Could you copy out all of the material below, line for line and without any changes?

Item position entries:
━━━━━━━━━━━━━━━━━━━━━━━━━━━━━━

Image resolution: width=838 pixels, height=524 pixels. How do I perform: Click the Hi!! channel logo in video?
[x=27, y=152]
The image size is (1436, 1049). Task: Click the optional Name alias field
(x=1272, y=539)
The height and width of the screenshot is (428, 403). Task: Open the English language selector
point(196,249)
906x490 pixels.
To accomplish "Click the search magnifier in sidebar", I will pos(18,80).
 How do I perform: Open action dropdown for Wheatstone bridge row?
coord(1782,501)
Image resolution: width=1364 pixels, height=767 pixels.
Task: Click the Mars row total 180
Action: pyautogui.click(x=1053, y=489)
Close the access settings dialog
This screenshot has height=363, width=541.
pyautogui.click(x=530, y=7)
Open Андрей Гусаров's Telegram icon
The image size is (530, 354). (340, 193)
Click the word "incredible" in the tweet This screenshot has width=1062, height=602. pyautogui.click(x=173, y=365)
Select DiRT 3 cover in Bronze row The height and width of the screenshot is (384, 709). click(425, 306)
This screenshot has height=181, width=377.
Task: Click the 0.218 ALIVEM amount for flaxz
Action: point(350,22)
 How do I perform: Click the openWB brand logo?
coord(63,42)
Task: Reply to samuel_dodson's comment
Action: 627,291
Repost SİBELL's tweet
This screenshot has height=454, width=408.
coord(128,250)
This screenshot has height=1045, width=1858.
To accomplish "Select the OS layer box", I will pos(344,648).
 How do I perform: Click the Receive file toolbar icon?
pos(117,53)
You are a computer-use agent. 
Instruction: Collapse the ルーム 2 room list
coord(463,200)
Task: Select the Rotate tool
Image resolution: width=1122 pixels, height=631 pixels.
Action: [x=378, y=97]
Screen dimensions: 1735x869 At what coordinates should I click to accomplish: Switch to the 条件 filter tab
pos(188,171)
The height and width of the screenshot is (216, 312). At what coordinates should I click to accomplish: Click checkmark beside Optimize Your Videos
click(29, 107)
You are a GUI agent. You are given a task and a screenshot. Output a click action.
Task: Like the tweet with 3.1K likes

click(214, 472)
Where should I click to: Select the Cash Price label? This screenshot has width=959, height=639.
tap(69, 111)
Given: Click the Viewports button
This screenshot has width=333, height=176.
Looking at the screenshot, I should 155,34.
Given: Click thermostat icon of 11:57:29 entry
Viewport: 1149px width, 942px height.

━━━━━━━━━━━━━━━━━━━━━━━━━━━━━━

> Answer for the task
Image resolution: width=838 pixels, height=524 pixels. How do I perform: Click the Hi!! channel logo in video?
[x=27, y=152]
The image size is (1436, 1049). Task: Click the optional Name alias field
(x=1272, y=539)
The height and width of the screenshot is (428, 403). Task: Open the English language selector
point(196,249)
906x490 pixels.
To accomplish "Click the search magnifier in sidebar", I will pos(18,80).
 How do I perform: Open action dropdown for Wheatstone bridge row?
coord(1782,501)
Image resolution: width=1364 pixels, height=767 pixels.
Task: Click the Mars row total 180
Action: pyautogui.click(x=1053, y=489)
Close the access settings dialog
This screenshot has height=363, width=541.
pyautogui.click(x=530, y=7)
Open Андрей Гусаров's Telegram icon
The image size is (530, 354). (340, 193)
Click the word "incredible" in the tweet This screenshot has width=1062, height=602. pyautogui.click(x=173, y=365)
Select DiRT 3 cover in Bronze row The height and width of the screenshot is (384, 709). click(425, 306)
This screenshot has height=181, width=377.
Task: Click the 0.218 ALIVEM amount for flaxz
Action: point(350,22)
 How do I perform: Click the openWB brand logo?
coord(63,42)
Task: Reply to samuel_dodson's comment
Action: 627,291
Repost SİBELL's tweet
This screenshot has height=454, width=408.
coord(128,250)
This screenshot has height=1045, width=1858.
To accomplish "Select the OS layer box", I will pos(344,648).
 How do I perform: Click the Receive file toolbar icon?
pos(117,53)
You are a computer-use agent. 
Instruction: Collapse the ルーム 2 room list
coord(463,200)
Task: Select the Rotate tool
Image resolution: width=1122 pixels, height=631 pixels.
Action: [x=378, y=97]
Screen dimensions: 1735x869 At what coordinates should I click to accomplish: Switch to the 条件 filter tab
pos(188,171)
The height and width of the screenshot is (216, 312). At what coordinates should I click to accomplish: Click checkmark beside Optimize Your Videos
click(29, 107)
You are a GUI agent. You are given a task and a screenshot. Output a click action.
Task: Like the tweet with 3.1K likes

click(214, 472)
Where should I click to: Select the Cash Price label? This screenshot has width=959, height=639.
tap(69, 111)
Given: Click the Viewports button
This screenshot has width=333, height=176.
Looking at the screenshot, I should 155,34.
Given: Click thermostat icon of 11:57:29 entry
Viewport: 1149px width, 942px height.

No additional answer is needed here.